La productivité exige plus d'un modèle

La principale justification de ces investissements massifs réside dans le potentiel de croissance de la productivité. L'IA peut accélérer la recherche, la programmation, le service client, la conception, la documentation et les processus administratifs. Elle peut faciliter l'accès aux connaissances, vérifier automatiquement les variantes et décharger les employés qualifiés des tâches répétitives. Si ces avantages sont largement adoptés par les entreprises, ils pourraient stimuler la croissance, les salaires et les profits pour les années à venir.

Cependant, la réalité opérationnelle est en retard par rapport aux démonstrations technologiques. L'indice Stanford AI 2026 indique que 88 % des organisations interrogées utilisent une forme d'IA. Environ 70 % d'entre elles utilisent l'IA générative dans au moins une fonction métier. Ce taux d'adoption élevé montre que l'IA n'est plus un sujet de niche. Toutefois, sa contribution à la rentabilité reste encore à démontrer.

Les enquêtes menées auprès des entreprises dressent un tableau contrasté. Nombre d'utilisateurs font état de réductions de coûts ou d'améliorations de leurs revenus dans des domaines spécifiques. Parallèlement, une large majorité ne constate pas encore d'impact significatif sur les résultats globaux de l'entreprise. Une étude souvent citée du projet NANDA du MIT a même conclu qu'environ 95 % des projets pilotes d'IA générative examinés n'avaient aucun impact mesurable sur les profits ou les pertes. Ce chiffre ne doit pas être interprété à tort comme un taux d'échec généralisé pour tous les projets d'IA. Il résulte d'une méthodologie de recherche limitée et mesure l'impact financier visible, et non la fonctionnalité technique. Néanmoins, il met en lumière un problème réel : il existe un fossé organisationnel important entre les projets pilotes et la création de valeur à grande échelle.

Le goulot d'étranglement réside souvent non pas dans le modèle, mais dans le processus. Les données sont incomplètes, les responsabilités mal définies, les interfaces inexistantes, les employés insuffisamment impliqués et les succès non mesurés par des indicateurs clés de performance fiables. Un chatbot associé à un flux de travail inchangé permet rarement de réaliser des économies significatives sur le long terme. Les résultats sont plus probants lorsque les entreprises repensent leurs processus, adaptent les procédures d'approbation, intègrent leurs systèmes et assurent un suivi continu des résultats. Ce processus prend du temps et les gains de productivité sont moins spectaculaires, mais plus crédibles sur le plan économique.

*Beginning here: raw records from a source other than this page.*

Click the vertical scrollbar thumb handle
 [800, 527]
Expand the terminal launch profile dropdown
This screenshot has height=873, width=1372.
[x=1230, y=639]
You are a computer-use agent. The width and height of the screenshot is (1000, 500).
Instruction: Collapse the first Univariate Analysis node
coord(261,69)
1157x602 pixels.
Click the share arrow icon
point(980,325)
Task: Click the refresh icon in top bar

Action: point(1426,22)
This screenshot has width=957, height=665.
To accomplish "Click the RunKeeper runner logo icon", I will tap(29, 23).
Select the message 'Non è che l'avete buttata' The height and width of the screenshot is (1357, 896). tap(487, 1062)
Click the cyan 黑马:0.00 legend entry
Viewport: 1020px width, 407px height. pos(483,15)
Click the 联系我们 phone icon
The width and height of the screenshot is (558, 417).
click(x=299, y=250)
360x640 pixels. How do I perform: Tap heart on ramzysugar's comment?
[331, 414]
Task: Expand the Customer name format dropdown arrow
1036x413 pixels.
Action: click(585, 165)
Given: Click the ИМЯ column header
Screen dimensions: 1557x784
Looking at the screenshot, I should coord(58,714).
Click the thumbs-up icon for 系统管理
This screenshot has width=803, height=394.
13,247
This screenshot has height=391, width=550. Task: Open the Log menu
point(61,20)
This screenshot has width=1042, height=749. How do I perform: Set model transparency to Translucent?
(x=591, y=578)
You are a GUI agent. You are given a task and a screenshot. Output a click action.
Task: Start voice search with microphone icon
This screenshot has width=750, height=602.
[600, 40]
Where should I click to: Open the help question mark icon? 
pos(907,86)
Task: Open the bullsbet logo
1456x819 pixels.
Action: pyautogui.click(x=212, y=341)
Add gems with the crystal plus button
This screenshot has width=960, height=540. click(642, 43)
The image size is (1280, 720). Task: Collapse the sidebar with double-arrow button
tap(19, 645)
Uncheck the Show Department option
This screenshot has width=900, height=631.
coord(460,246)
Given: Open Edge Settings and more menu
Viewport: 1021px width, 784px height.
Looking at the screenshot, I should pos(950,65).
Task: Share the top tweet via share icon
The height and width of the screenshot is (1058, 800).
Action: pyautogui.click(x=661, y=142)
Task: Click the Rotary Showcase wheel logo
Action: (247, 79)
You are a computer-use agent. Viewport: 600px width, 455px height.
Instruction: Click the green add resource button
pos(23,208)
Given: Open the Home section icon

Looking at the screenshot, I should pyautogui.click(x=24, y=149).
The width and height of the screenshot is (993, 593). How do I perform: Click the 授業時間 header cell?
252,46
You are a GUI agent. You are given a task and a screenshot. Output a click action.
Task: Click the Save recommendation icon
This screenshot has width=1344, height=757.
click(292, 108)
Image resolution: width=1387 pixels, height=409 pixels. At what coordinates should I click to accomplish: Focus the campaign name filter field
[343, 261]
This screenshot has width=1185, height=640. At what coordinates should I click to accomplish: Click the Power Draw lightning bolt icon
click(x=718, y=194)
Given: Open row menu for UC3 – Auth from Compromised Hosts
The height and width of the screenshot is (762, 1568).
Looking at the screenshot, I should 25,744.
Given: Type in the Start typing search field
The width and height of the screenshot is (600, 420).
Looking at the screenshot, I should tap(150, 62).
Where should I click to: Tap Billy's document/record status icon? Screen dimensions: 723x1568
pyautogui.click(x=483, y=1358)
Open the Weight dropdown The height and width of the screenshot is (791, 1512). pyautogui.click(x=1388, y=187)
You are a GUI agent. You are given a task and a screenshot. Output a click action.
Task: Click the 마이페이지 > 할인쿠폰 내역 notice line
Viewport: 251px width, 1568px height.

La véritable bataille se déroule lors de l'exécution

Pour la prochaine phase du marché de l'IA, la concurrence se déplace de la simple performance des modèles vers leur mise en œuvre. Les modèles de base restent importants, mais leur valeur économique repose de plus en plus sur la connaissance du secteur, les données propriétaires, les ventes, l'intégration et la confiance. Un modèle techniquement moins puissant peut s'avérer plus performant s'il est intégré de manière fiable à un système de planification des ressources de l'entreprise (ERP), à la planification de la production ou à un processus d'approbation réglementé.

Cela crée des opportunités pour les prestataires spécialisés. L'industrie, la logistique, la médecine, le droit et la finance exigent tous des solutions qui tiennent compte des réglementations professionnelles, de la responsabilité et des systèmes existants. Cependant, les prestataires spécialisés ne bénéficient pas automatiquement d'une protection durable. Les grandes plateformes peuvent prendre en charge certaines fonctions, les clients peuvent développer leurs propres solutions à partir de modèles standard et les cabinets de conseil peuvent proposer des solutions similaires. Un avantage concurrentiel durable n'émerge que lorsque les données, l'intégration des processus et l'expérience utilisateur sont difficiles à copier.

Pour les entreprises établies, l'IA peut avant tout servir à préserver leurs marges. Un assureur n'a pas besoin d'un modèle d'IA global pour accélérer le traitement des sinistres. Une entreprise industrielle peut mieux analyser ses données de maintenance sans pour autant se transformer elle-même en éditeur de logiciels. Un prestataire logistique peut optimiser ses itinéraires, ses capacités et sa documentation. Une part importante des bénéfices économiques globaux pourrait donc revenir aux utilisateurs, et non aux principaux producteurs d'IA.

Cette opportunité est souvent sous-estimée en bourse. Les capitaux ont tendance à se diriger de préférence vers les fournisseurs les plus visibles de puces, de modèles et d'infrastructures cloud. Cependant, lorsque l'IA deviendra un outil courant, ses bénéfices seront plus largement répartis. Dès lors, les marges des entreprises moins médiatisées pourraient augmenter, tandis que les fournisseurs de technologies subiront les conséquences d'une concurrence accrue sur les prix. Par conséquent, les entreprises technologiques les plus performantes ne sont pas nécessairement celles qui affichent les meilleurs rendements boursiers.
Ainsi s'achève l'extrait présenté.